Single Blog Title

This is a single blog caption
27 Jun 2014

What about Good Global Governance and Education? by NORRAG

By NORRAG.

I’ll have an education and some good governance please, but I don’t know which comes first

What is the link between education and good governance? This was an issue addressed by the recent Education for All Global Monitoring Report 2013/14 (p.170-177), but was also the subject of an interesting session the day before the Global Partnership for Education (GPE) pledging day.

Drawing heavily on the recent Brookings Paper, the discussion at the GPE event was around the issue of whether investment in universal (primary) education can strengthen good governance, or whether good governance leads to universal (primary) education? Rebecca Winthrop of Brookings presented the findings on behalf of the authors, with the bottom line being that they found a stronger relationship from universal education to good governance than from good governance to universal education.
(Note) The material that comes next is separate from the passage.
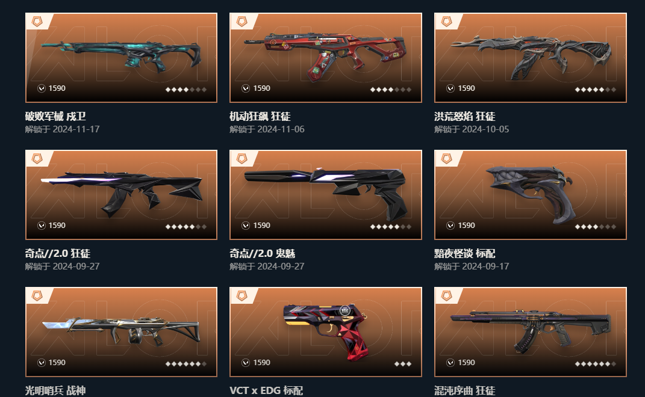Click the 机动狂飙 狂徒 title text
Image resolution: width=645 pixels, height=397 pixels.
[x=260, y=116]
The Brookings team note the caveat that ‘not all universal education is created equal’ and thus not all education promotes good governance;

‘education that is inclusive and relevant may have positive effects on governance, while education that alienates or marginalizes individuals and groups or that lacks relevance to the aspirations and possible livelihoods of students may have negative effects on governance’.

However, what the paper doesn’t touch on is the contextual enabling or disabling socio-cultural, historical or economic factors that may have an effect on the link between primary education to good governance (or good governance to primary education). Making claims about what primary education can do in the absence of discussion of this environment is reminiscent of the farmer education fallacy in development planning; the old claims that 4 years of education increases agricultural productivity by x% – this claim was only true of course where there was a supportive enabling context (e.g. machinery, fertilizers, market-oriented production etc).

Moreover, the Brookings session at GPE – and the paper, very much focus on the relationship between universal (primary) education and the national-level good governance of ODA-receiving (mostly low income) countries.

It would be interesting to have a follow on discussion on the links between good global governance of education, good national governance of education and the delivery universal primary or secondary education. Indeed, this global dimension of governance is largely missing from the post-2015 education discussions.  But there are a lot of unanswered questions…..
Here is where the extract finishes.